RECORDS FOR PROCESSING

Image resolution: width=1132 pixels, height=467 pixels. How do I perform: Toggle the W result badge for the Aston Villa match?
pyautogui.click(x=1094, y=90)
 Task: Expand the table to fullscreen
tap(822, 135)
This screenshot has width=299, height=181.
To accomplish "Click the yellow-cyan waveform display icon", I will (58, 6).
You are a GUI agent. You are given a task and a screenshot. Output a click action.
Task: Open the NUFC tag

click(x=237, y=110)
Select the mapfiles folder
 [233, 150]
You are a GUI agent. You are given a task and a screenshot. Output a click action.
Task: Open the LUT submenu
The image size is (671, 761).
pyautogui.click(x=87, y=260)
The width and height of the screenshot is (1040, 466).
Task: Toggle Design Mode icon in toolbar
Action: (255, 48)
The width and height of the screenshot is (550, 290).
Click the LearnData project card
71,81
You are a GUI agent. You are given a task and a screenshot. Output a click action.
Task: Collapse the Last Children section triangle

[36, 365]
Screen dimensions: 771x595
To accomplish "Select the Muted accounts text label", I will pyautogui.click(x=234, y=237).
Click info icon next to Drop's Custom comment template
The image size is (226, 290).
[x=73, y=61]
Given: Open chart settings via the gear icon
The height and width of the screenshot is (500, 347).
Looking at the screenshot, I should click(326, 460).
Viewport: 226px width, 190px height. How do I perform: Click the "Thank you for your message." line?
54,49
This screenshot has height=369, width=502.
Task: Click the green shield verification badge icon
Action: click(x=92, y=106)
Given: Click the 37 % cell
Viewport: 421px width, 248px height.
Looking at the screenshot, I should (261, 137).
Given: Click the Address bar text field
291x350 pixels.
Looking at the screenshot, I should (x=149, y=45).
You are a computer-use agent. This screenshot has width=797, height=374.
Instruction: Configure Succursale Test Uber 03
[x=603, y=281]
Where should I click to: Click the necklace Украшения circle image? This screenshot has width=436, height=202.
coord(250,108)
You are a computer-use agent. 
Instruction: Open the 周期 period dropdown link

EXERCISE AIM
After locating the line above that contains "The image size is (226, 290).", write out that line and every later one exactly, through the last line of the material, and nothing else.

ANSWER SPACE
The image size is (226, 290).
[x=73, y=61]
Given: Open chart settings via the gear icon
The height and width of the screenshot is (500, 347).
Looking at the screenshot, I should click(326, 460).
Viewport: 226px width, 190px height. How do I perform: Click the "Thank you for your message." line?
54,49
This screenshot has height=369, width=502.
Task: Click the green shield verification badge icon
Action: click(x=92, y=106)
Given: Click the 37 % cell
Viewport: 421px width, 248px height.
Looking at the screenshot, I should (261, 137).
Given: Click the Address bar text field
291x350 pixels.
Looking at the screenshot, I should (x=149, y=45).
You are a computer-use agent. This screenshot has width=797, height=374.
Instruction: Configure Succursale Test Uber 03
[x=603, y=281]
Where should I click to: Click the necklace Украшения circle image? This screenshot has width=436, height=202.
coord(250,108)
You are a computer-use agent. 
Instruction: Open the 周期 period dropdown link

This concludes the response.